▶ The task: Reproduce every line from the start of the entries down to the line containing "coord(432,104)", requests included. Multiply each answer coordinate by 2.5 and round to a whole number, with halves rounding up.

▶ Supplied records:

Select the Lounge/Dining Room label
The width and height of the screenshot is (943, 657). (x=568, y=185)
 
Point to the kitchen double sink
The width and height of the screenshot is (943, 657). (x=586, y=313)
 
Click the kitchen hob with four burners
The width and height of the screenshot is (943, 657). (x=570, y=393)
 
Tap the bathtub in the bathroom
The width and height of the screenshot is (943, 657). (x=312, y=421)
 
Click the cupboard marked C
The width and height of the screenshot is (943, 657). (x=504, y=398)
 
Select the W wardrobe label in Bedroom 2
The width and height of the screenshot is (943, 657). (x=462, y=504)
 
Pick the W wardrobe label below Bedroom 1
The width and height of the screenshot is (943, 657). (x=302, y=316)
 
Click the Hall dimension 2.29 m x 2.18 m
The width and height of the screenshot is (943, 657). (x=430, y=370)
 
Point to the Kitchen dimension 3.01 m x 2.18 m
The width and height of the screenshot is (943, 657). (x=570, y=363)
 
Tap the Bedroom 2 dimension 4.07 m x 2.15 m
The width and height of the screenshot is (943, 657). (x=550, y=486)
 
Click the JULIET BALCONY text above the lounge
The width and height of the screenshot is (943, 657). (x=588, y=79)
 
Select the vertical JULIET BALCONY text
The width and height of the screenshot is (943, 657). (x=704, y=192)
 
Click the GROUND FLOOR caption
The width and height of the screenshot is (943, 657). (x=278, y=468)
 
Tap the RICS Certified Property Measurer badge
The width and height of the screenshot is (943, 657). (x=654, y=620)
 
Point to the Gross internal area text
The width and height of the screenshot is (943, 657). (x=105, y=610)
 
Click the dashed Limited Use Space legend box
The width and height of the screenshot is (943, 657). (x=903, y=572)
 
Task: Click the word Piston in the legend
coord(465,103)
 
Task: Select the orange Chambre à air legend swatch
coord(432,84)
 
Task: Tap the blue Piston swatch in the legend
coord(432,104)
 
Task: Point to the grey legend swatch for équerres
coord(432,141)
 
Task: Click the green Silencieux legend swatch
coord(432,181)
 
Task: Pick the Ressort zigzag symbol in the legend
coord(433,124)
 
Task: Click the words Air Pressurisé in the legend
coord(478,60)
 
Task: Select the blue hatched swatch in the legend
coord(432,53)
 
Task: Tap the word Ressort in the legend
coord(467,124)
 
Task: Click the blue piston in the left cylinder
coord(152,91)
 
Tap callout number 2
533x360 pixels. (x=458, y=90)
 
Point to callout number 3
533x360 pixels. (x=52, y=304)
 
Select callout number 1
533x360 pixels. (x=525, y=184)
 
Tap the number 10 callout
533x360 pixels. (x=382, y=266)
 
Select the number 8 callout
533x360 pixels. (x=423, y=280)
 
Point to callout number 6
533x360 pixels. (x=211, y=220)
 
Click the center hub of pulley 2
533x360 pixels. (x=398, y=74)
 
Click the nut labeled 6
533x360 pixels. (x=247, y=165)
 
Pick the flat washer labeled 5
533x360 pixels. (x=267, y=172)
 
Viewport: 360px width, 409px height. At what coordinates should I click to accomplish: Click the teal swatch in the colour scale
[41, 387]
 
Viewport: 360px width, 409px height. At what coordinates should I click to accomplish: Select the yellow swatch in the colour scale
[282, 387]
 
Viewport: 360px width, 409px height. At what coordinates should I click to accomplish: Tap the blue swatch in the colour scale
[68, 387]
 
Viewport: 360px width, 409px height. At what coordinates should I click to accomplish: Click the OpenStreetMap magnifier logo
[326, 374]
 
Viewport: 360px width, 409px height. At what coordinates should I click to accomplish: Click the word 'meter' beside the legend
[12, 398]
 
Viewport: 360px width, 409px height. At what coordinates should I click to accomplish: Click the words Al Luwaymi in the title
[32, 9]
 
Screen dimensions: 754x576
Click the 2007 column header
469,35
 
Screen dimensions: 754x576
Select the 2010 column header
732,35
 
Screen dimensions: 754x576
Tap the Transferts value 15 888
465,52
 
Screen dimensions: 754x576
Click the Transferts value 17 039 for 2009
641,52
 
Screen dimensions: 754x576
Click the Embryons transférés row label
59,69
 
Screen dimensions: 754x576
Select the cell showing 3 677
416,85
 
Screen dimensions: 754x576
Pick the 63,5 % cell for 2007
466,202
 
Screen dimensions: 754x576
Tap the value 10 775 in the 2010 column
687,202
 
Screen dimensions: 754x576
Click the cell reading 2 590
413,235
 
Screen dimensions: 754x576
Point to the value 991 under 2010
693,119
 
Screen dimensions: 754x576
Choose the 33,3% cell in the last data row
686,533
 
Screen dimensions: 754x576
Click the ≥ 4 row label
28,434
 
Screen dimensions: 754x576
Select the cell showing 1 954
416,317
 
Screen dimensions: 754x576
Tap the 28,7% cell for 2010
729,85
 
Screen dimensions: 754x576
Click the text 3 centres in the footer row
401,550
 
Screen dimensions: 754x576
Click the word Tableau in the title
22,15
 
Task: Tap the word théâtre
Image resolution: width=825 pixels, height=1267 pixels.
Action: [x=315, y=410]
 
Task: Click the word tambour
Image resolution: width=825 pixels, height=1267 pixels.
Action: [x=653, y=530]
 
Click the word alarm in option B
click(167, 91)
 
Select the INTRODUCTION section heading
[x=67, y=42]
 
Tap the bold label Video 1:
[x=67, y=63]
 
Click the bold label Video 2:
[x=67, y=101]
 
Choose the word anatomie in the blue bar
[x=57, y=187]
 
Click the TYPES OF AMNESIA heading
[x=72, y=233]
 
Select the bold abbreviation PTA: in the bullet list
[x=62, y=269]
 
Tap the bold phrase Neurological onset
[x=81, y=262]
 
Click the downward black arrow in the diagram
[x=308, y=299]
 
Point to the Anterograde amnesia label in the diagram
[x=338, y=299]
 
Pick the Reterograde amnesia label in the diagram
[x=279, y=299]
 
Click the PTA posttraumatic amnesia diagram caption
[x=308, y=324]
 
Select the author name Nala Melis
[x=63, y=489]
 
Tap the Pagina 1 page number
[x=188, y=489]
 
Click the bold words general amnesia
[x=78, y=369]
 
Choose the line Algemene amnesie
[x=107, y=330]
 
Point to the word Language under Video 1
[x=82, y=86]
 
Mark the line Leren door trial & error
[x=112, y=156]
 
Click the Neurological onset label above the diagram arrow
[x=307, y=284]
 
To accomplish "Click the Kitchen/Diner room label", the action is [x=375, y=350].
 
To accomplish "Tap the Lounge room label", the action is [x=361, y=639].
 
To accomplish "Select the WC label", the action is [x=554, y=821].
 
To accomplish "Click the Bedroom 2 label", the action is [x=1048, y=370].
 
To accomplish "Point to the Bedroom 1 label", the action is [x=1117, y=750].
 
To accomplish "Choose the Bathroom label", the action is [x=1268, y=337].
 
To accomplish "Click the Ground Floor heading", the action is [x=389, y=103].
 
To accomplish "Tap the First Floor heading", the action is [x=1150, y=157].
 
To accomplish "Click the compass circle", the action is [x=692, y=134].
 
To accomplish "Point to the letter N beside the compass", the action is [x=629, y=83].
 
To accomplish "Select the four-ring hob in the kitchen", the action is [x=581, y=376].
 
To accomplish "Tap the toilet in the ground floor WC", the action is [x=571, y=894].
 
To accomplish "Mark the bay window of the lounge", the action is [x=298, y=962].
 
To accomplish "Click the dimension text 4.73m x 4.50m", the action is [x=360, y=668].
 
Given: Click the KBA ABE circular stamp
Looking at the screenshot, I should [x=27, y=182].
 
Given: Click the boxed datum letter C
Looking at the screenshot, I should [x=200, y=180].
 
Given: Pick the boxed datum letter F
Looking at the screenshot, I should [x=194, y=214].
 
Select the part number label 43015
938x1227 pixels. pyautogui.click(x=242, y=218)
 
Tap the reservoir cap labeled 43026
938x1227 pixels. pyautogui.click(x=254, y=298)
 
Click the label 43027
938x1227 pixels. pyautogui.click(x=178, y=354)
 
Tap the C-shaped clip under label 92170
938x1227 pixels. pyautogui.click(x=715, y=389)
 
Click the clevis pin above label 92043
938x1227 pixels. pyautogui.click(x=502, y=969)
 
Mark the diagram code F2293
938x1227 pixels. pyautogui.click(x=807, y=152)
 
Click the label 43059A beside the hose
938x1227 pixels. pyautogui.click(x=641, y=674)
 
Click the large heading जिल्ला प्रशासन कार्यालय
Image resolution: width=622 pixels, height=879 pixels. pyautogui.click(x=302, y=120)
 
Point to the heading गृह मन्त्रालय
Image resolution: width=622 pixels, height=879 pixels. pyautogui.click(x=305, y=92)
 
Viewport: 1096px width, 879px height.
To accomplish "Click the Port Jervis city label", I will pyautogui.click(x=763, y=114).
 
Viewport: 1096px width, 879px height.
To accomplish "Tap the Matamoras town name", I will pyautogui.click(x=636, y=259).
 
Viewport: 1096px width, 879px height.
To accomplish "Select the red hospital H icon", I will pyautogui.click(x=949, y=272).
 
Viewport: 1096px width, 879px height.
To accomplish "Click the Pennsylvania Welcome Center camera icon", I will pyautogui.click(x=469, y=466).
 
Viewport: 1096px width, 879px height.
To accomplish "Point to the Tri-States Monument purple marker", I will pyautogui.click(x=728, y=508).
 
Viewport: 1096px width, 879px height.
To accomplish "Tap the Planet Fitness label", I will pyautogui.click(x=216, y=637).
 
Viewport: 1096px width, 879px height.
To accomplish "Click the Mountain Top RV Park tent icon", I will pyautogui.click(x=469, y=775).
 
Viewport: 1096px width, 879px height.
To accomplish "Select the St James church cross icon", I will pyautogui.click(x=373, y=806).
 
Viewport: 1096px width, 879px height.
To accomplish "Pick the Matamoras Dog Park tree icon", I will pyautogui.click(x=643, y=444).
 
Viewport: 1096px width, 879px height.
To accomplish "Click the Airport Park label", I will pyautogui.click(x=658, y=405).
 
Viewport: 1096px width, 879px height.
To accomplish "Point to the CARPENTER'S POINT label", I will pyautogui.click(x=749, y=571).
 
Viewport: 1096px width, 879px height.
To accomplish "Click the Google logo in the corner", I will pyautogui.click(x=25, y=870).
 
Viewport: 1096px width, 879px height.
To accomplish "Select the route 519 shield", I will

▶ Full answer:
Select the Lounge/Dining Room label
The width and height of the screenshot is (943, 657). (x=1420, y=463)
 
Point to the kitchen double sink
The width and height of the screenshot is (943, 657). (x=1465, y=783)
 
Click the kitchen hob with four burners
The width and height of the screenshot is (943, 657). (x=1425, y=983)
 
Tap the bathtub in the bathroom
The width and height of the screenshot is (943, 657). (x=780, y=1053)
 
Click the cupboard marked C
The width and height of the screenshot is (943, 657). (x=1260, y=995)
 
Select the W wardrobe label in Bedroom 2
The width and height of the screenshot is (943, 657). (x=1155, y=1260)
 
Pick the W wardrobe label below Bedroom 1
The width and height of the screenshot is (943, 657). (x=755, y=790)
 
Click the Hall dimension 2.29 m x 2.18 m
The width and height of the screenshot is (943, 657). (x=1075, y=925)
 
Point to the Kitchen dimension 3.01 m x 2.18 m
The width and height of the screenshot is (943, 657). (x=1425, y=908)
 
Tap the Bedroom 2 dimension 4.07 m x 2.15 m
The width and height of the screenshot is (943, 657). (x=1375, y=1215)
 
Click the JULIET BALCONY text above the lounge
The width and height of the screenshot is (943, 657). (x=1470, y=198)
 
Select the vertical JULIET BALCONY text
The width and height of the screenshot is (943, 657). (x=1760, y=480)
 
Click the GROUND FLOOR caption
The width and height of the screenshot is (943, 657). (x=695, y=1170)
 
Tap the RICS Certified Property Measurer badge
The width and height of the screenshot is (943, 657). (x=1635, y=1550)
 
Point to the Gross internal area text
The width and height of the screenshot is (943, 657). (x=263, y=1525)
 
Click the dashed Limited Use Space legend box
The width and height of the screenshot is (943, 657). (x=2258, y=1430)
 
Task: Click the word Piston in the legend
coord(1163,258)
 
Task: Select the orange Chambre à air legend swatch
coord(1080,210)
 
Task: Tap the blue Piston swatch in the legend
coord(1080,260)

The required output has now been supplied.